This torque will rotate the free end with respect to the fixed end. Thus it will change the coil diameter and will be mainly producing the bending effect. Therefore such springs are designed on the basis of pure bending. Further helix angle ‘α’ is small.

Let φ be the total angle through which the free end of the spring turns relative to the free end when the axial couple is applied.

Use bending equation for its analysis

M/I = σ/y = E/R

σ =(M/I) y

Then M = EI/R

Here R is the radius of the coil

L= 2πRn

where n is the number of turns in the spring

Φ=length/radius of curvature=L/R

Bending equation gives 1/R =M/EI

Thus Φ = ML/EI

Work done =W= (1/2) Mφ = M^{2}L/2EI

I = πd^{4}/64

Substituting the value of ‘I’ in Φ, we get

**Φ** =M 2πRn/(E πd^{4}/64) =**128R n M/Ed ^{4}**

Maximum stress in the spring wire due to axial couple will be

Bending stress, σ

**σ**= (M/I)y=[M/(π/64d^{4})] x d/2=** 32M/πd ^{3}**

**ALTERNATIVELY FROM STRAIN ENERGY**

Same expression can also be achieved from the strain energy.

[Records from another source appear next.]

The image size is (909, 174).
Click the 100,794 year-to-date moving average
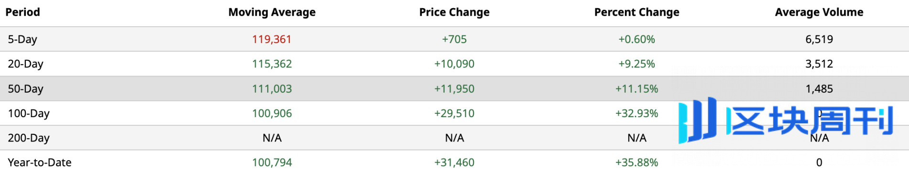click(272, 163)
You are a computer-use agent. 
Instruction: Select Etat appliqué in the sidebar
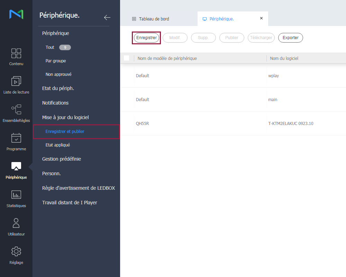(58, 145)
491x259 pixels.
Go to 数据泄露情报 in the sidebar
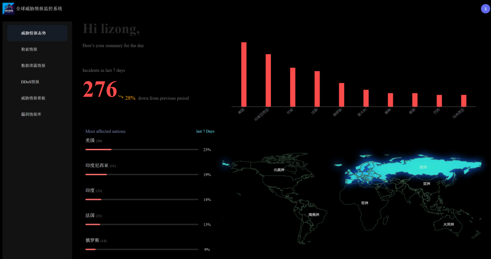33,66
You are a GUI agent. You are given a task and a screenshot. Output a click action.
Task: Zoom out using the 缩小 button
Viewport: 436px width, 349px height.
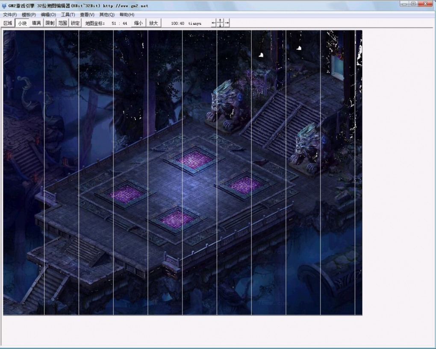(x=138, y=23)
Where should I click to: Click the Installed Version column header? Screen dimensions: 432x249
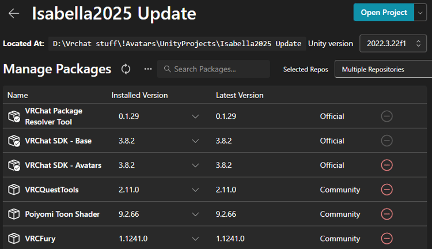pyautogui.click(x=139, y=95)
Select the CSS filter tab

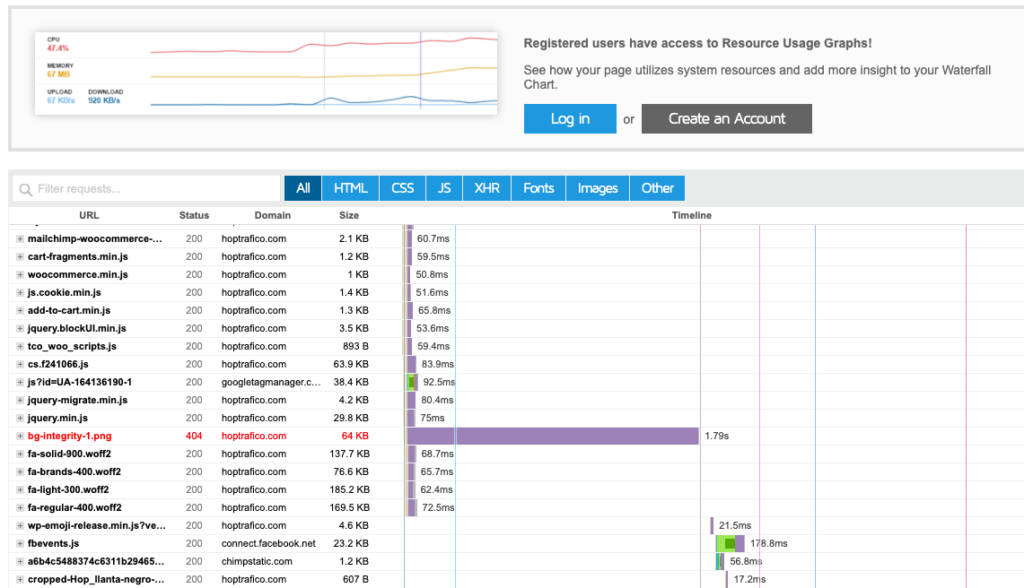[402, 188]
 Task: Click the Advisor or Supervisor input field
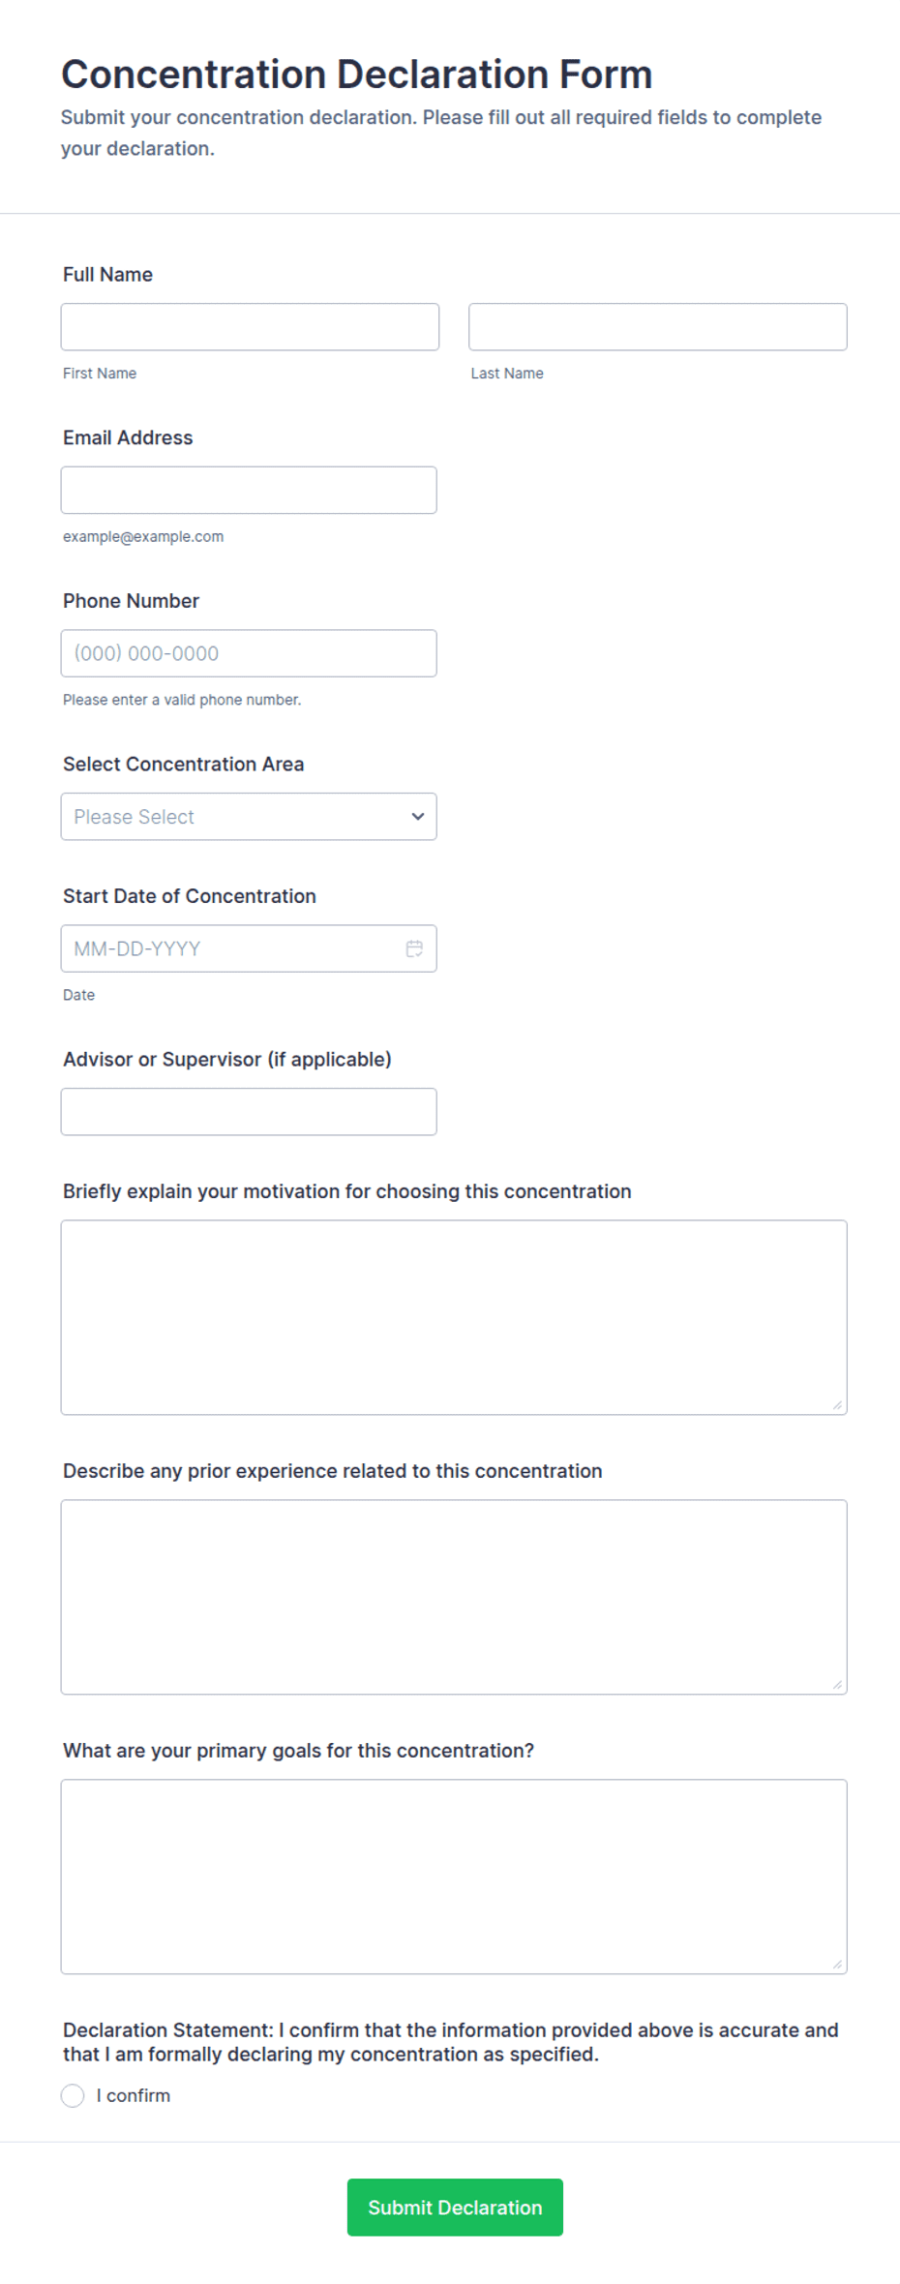point(249,1112)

Strain energy in bending is given by

U _{bending }= M^{2}L/2EI

(1/2)M Ф = M^{2}L/2EI

Ф =ML/EI= M 2πRn/(2E (π/64)d^{4} )

Ф =128MRn/Ed^{4} = 64WDn/Ed^{4}

Bending stress, σ

σ= (M/I)y=[M/(π/64d^{4})] x d/2=** 32M/πd ^{3}**

Shear stress ԏ =0

Principal stress σ_{1} = σ_{b}

Maximum shear stress

ԏ_{max} = σ_{b}/2

Angle of twist ϴ =0

Axial deflection δ =0

Resilience

U =M^{2}L/2EI

But M/I =σ/y

M = σI/y = σ I/(d/2)= 2σI/d

M^{2} =( 2σI/d)^{2} = 2σ^{2} I^{2}/d^{2}

Therefore= U =(2σ^{2} I^{2}/d^{2} )L/2EI = 2σ^{2} (π/64)d^{4}/E d^{2} = U =(σ^{2}/8E)(π/4)d^{2} L =(σ^{2}/8E)(Volume of spring wire)

Resilience = u = U/V = σ^{2}/8E

**Stiffness**

Stiffness of spring = k = M/Ф Ed^{4}/64Dn

**FINAL RESULTS**

Stress σ = 32M/πd^{3}

Rotation of free end = Ф =64WDn/Ed^{4}

Resilience = u= σ^{2}/8E

Axial deflection = δ =0